È partita l’operazione Spring Shield condotta da Erdogan verso l’esercito siriano di Assad, in violazione degli accordi internazionali. Lo “scudo di primavera” – così denominata l’offensiva turca, invero formalmente bocciata dalla Russia ma egualmente condotta – nasce da un preciso casus belli: l’uccisione di 33 soldati turchi nei pressi di Idlib, alla quale il Presidente turco ha risposto con l’abbattimento di 3 jet e con lo smantellamento di diversi convogli siriani. La città di Idlib, al confine nord occidentale con la Turchia, dopo alcuni tempi di tregua, è tornata ad essere l’epicentro di uno tsunami di sangue ad altissima intensità.
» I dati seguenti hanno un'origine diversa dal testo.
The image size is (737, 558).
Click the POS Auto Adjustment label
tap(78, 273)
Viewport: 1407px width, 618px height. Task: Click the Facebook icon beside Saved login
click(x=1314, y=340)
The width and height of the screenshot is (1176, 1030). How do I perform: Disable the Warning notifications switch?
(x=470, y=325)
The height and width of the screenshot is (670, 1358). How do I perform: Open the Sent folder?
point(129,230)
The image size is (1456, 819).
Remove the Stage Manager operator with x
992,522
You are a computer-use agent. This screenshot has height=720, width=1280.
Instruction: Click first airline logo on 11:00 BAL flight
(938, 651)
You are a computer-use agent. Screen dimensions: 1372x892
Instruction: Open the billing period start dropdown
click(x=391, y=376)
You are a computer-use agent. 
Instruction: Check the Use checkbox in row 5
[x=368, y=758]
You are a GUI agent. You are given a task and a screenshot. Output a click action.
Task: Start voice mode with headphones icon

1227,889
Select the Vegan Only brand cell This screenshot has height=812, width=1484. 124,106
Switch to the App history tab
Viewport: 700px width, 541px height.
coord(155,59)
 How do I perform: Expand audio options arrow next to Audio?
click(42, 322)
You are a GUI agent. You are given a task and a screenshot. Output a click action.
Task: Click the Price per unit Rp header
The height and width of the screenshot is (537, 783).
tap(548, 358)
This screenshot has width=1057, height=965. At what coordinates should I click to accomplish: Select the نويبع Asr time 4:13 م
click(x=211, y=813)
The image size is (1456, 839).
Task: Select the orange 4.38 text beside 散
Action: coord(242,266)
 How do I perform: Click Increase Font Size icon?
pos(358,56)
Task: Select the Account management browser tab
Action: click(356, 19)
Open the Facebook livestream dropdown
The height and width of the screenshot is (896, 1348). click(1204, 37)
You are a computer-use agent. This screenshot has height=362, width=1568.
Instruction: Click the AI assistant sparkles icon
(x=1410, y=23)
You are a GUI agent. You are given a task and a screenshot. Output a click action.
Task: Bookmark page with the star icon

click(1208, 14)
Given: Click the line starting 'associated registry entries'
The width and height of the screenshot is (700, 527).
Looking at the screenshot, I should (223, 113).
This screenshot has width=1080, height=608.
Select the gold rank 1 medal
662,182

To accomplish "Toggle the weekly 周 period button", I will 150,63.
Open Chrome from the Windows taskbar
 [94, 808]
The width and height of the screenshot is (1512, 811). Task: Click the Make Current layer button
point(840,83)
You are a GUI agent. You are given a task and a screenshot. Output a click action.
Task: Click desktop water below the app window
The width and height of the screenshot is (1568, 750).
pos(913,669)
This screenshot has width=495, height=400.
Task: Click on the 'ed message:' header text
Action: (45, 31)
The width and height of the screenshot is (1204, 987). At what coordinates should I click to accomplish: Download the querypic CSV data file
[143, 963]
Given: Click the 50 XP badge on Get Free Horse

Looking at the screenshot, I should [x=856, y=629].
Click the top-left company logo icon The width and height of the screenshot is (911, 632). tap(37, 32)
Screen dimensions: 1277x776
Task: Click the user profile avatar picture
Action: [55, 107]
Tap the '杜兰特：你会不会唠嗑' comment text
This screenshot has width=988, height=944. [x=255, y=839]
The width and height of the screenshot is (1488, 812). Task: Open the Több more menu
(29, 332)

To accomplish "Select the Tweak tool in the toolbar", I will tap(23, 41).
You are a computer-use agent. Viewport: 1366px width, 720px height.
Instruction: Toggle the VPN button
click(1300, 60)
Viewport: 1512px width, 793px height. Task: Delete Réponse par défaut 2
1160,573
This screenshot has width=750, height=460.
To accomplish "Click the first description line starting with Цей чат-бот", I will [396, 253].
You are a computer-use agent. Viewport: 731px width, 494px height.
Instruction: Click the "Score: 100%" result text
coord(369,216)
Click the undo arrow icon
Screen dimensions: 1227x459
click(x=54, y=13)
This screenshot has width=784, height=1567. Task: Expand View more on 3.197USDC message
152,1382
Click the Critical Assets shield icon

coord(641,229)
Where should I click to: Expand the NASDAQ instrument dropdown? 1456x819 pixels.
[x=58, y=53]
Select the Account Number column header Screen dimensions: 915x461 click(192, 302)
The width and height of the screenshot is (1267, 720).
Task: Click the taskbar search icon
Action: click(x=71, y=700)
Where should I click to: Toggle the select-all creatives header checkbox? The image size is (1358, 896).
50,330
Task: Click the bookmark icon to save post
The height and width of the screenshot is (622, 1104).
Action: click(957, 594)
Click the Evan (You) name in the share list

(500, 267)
Proprio ieri sono stati uccisi circa 20 soldati di Assad da parte di alcuni droni turchi. E la carneficina non sarà ancora breve.
Il piano di Erdogan è chiaro: alzare la voce sul campo e spostare l’attenzione sui suoi interessi strategici e geopolitici. Le vite umane, spezzate da anni, sono un pretesto di offensiva non solo militare, ma soprattutto decisionale in campo politico. Oggi egli minaccia di generare una crisi migratoria al confine con la Grecia; invero, a forza molte masse di civili si sono spinte via dai confini in cerca di pace. Tuttavia, è parimenti vero che la situazione in Siria è invivibile: cadaveri in strada, bambini che giocano tra le carcasse e talvolta di esse non ne fanno solo un gioco. Gli ammonimenti di Erdogan, volontariamente, sono privi di considerazione riguardo alla vita di giovani, uomini, donne costretti a fuggire dalla propria terra, dalla casa e dall’affetto, con nessuna certezza futura.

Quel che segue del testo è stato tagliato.